Buying a home is the best decision you can make. It’s also one of the best investment you will probably ever make. It feels good to be a homeowner, but it’s not a walk in the park. You need to be prepared both financial and mentally since the experience is quite different as when you were renting. To tell whether you can buy your first home is the trickiest thing for many renters. There are many people out there with a huge potential for buying a home don’t realise it. What you need is to look at a number of factors before making a move. This handy guide shares 5 key signs to help you know when you are ready to buy your first home.
Here are 5 signs you are ready to buy your first home:
#1 – You Have Steady Positive Cash Flow
Having a steady positive cash flow means that you are getting more income than what you are spending on your everyday expenses and debts payment. The excess income can be used for the purchase of a new home. If you have such idle money, then it means that your debt-to-income ratio, which is one of the scales or ratios used by the lenders, is quite attractive considering that ratio takes into account the total monthly debt and divide them by the gross incomes. Therefore, with good positive cash flow, any lender will be willing to advance a home loan to you.
However, the positive cash flow must be consistent.
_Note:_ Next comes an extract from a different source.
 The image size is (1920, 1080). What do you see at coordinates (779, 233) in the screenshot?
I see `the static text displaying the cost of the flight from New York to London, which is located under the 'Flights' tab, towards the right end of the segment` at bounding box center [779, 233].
So your income sources’ steadiness is crucial. It is also important to check your future monthly debts. If you are planning to get married or have kids that will start going to school, then such dynamics are likely to affect your debt-to-income ratio. So if your positive cash flow is solid- you can still maintain paying off debts and still have money lying idle in the account, then you definitely qualify to buy your first home.
#2 – If You Have Down Payment Saved Up
One of the biggest challenges that make it impossible for people to buy homes is the deposit or down payment. For an average Aussie who wants to buy their first home, they need to save a 20% deposit of the actual value of the house. However, for the buyers who can pay the extra cost of Lender Mortgage Insurance (LMI), the deposit can reduce up to 5%. For instance, if you want to buy a house worth $500,000, you need to save a deposit 20% of the amount which is about $100,000 or 5% which is around $25,000.
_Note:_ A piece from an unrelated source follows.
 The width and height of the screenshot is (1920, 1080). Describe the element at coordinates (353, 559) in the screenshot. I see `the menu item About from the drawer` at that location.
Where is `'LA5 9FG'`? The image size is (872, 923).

If you can raise this amount and prove that it is a genuine saving, then you can get a mortgage to buy your first home. However, it is important to ensure that the saving is not part of your retirement scheme because that would make things difficult at your old age if things don’t go as planned. The deposit saving should be from a dedicated saving account.
#3 – You have Job Security/ Steady Income
Having job security or a steady stream of income is another factor that a lender looks at in mortgage applications. Job security is about the predictability of income. For instance, anyone working for the government has guaranteed job security probably till their retirement. It is very rare for government employees to lose their job. That is not the same with companies, which are likely to fold anytime. But if you are working for a reputable company, a contract that guarantees job security can also be considered. That will guarantee the flow of income to repay the loan. If you are a businessman, you can also get access to the mortgage if you have a steady flow of income from your business ventures.
Therefore, if the income from any of these sources is steady, then you are a candidate for buying a home. It’s an indication that you are financially stable and you can service the loan with ease. However, the period that the security of your job is guaranteed will be a crucial factor to the lender.
#4 – Ready to Commit to Additional Expenses
Buying a house is just one thing, but many other expenses come along with being a homeowner. There are additional expenses that come along with it. When renting, the landlord takes care of all expenses including broken windows and other repairs. But when you buy a home, you will be responsible for everything. You will be paying all the bills from your pocket.
It is also important to note that you will need to pay the insurance for the house. So besides the monthly mortgage payment, you need to take into account these additional expenses. If you can commit to these expenses, then you definitely qualify to buy your first home.
#5 – You Have A Good Credit Rating
When you apply for a mortgage loan or a home loan, among the key things your mortgage provider will look at is your creditworthiness. That’s why a good credit rating is an essential factor. No lender will risk committing their money to someone who has a bad reputation with loans. One of the key factors that contribute to credit rating is how you have been paying the previous loan. If you have a good credit history for all the loans that you have applied, whether paid or in the process of paying, then any mortgage lender will be willing to finance the purchase of the home.
So if you still renting, these are 5 signs you are ready to buy your first home. If you have extra cash after paying your monthly debts, a stable job, and a good credit rating, then you are definitely a candidate for buying a home. However, you must also be ready to commit to the additional expenses that come along with being a homeowner. The bottom line is that you are you are ready to buy your first home if you are financially stable.